El mundo multipolar de Thomas Hobbes

 

Boris Kagarlitsky

Un signo de una celda próspera y financieramente segura en las prisiones rusas es la presencia de un televisor, ya que generalmente viene con un refrigerador. La televisión no solo no me hace feliz, sino que me atormenta, como ya he escrito más de una vez. Las voces estridentes y furiosas de los propagandistas literalmente hieren los oídos, y el humor vulgar causa ataques incontrolables de náuseas. Pero la televisión siempre encendida también tiene un efecto positivo. De ella se puede obtener, científicamente hablando, una idea del discurso dominante.

En este sentido, me gusta especialmente el programa de Norkin "Mesto vstrechi" en el canal NTV. Aquí te pueden explicar de manera inteligente, tranquila y sin la histeria propia de otros programas, por qué es justo y necesario matar gente, apoderarse de tierras ajenas y quitarles propiedades, restringiendo los derechos de todos los que no están de acuerdo con el gobierno actual. Todo es muy bondadoso, con una sonrisa agradable, correcta y simpática.

Durante este programa, uno de los expertos invitados explicó a los presentadores y televidentes qué es un "mundo multipolar". Según el estimado experto, este es un mundo en el que ya no hay reglas generales ni limitaciones morales, normas y principios, y cada uno hace lo que le conviene y lo logra en la medida en que tiene poder. El resto de los locutores asintieron con aprobación y sonrieron con benevolencia. De hecho, finalmente todo encajó.

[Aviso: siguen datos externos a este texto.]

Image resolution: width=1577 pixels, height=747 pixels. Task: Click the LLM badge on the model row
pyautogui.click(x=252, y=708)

No es difícil para una persona familiarizada con la filosofía adivinar que tal descripción de un mundo multipolar es bastante consistente con lo que Thomas Hobbes llamó "la guerra de todos contra todos". Un estado de cosas similar prevaleció en Europa a principios de la Edad Moderna, y el pensador del siglo XVII no vio otra salvación del caos inevitablemente engendrado por tal situación que el establecimiento de la rígida dominación de una fuerza, capaz de restaurar el orden incluso a costa de restringir la libertad de alguien.

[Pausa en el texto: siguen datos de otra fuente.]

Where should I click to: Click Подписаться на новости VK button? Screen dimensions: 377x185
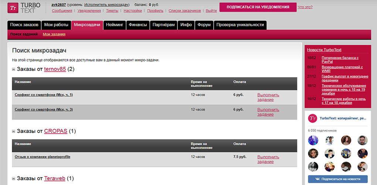338,179
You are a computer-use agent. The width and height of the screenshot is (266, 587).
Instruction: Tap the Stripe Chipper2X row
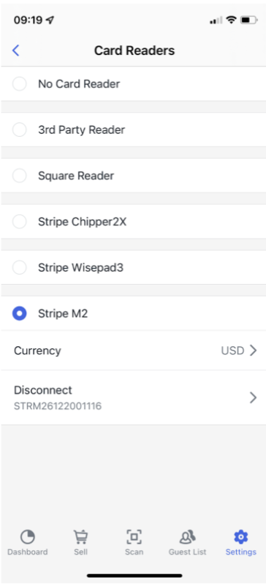tap(133, 222)
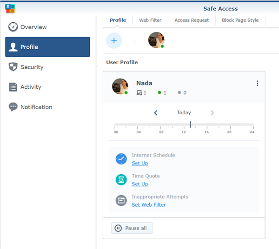The width and height of the screenshot is (279, 249).
Task: Click Set Up under Time Quota
Action: [140, 184]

Leviatán, que establece su propio orden, hegemón y señor supremo, parece antipático, pero Hobbes no vio otra alternativa más que esta. De lo contrario, el mundo se hundirá en un caos sangriento. Desde la época de Hobbes, la necesidad de mantener el orden ha justificado la existencia de la hegemonía de las principales potencias en las relaciones internacionales, y a medida que avanzaba la civilización, estas reglas se formalizaron en tratados y normas que pretendían asegurar no sólo los derechos de los fuertes, sino también la protección de los débiles y la humanización de las prácticas políticas. De hecho, como bien sabemos, las principales potencias que se encargan de observar y mantener el orden, lo violan constantemente inventando toda clase de excusas hipócritas. Sin embargo, tener reglas que se rompen de vez en cuando sigue siendo mejor que no tener reglas en absoluto. Esto parecía obvio y fue reconocido por todos.

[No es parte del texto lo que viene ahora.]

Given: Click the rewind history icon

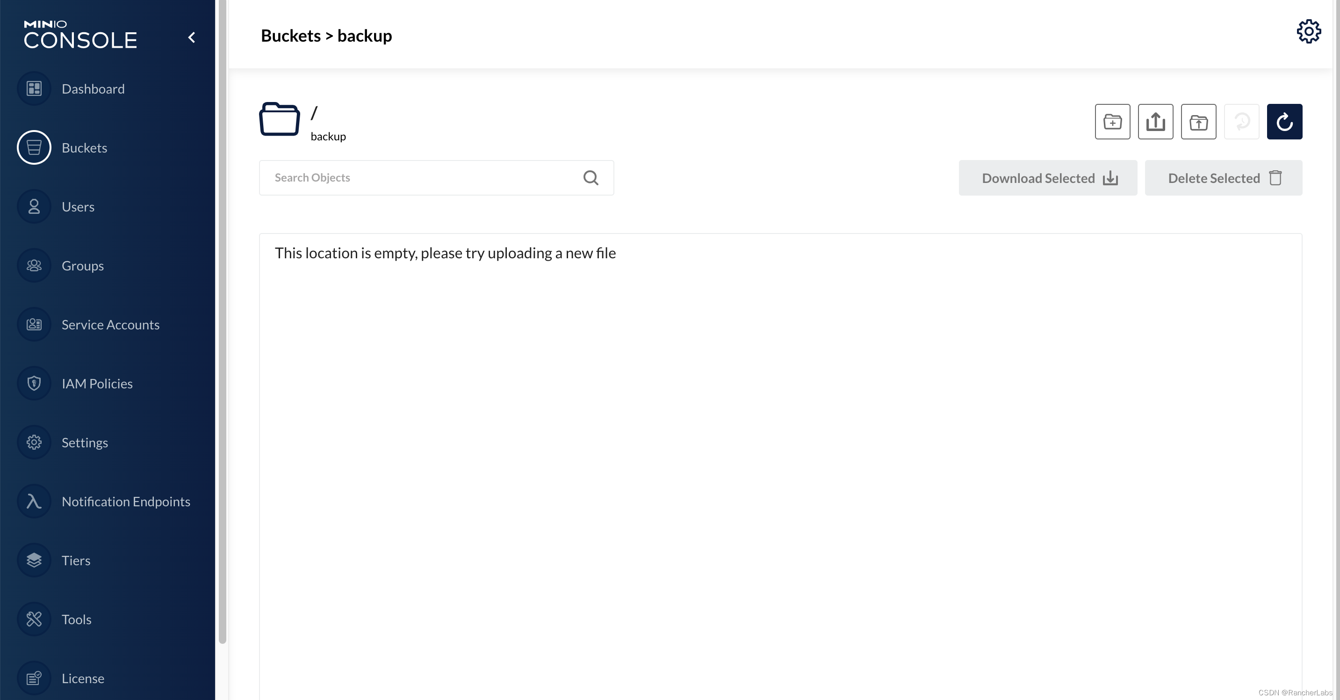Looking at the screenshot, I should (x=1241, y=122).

Los opositores al orden y los alborotadores eran todo tipo de revolucionarios, anarquistas y radicales que prometían destruir el viejo "mundo de la violencia" para construir uno nuevo. Como sabemos, no siempre funcionó bien, no tanto por la destrucción del viejo mundo, sino porque el nuevo mundo que se estaba construyendo resultó ser sospechosamente similar al viejo, una y otra vez. Hoy, sin embargo, estamos asistiendo a una situación completamente nueva, en la que el caos y la desestabilización están siendo sembrados ya no por radicales y anarquistas, que ahora parecen completamente inofensivos, sino por conservadores acérrimos que defienden los valores tradicionales.

Su retórica a menudo suena casi revolucionaria, ya que constantemente escuchamos quejas sobre las injusticias del orden liberal. Quejas con las que es difícil estar en desacuerdo. Pero el problema es que a esto no le sigue ni siquiera la idea de la posibilidad de otras relaciones socioeconómicas. Las reglas fundamentales del capitalismo no sólo no se cuestionan, sino que, por el contrario, se llevan al extremo, ya que en este caso sólo importa la competencia.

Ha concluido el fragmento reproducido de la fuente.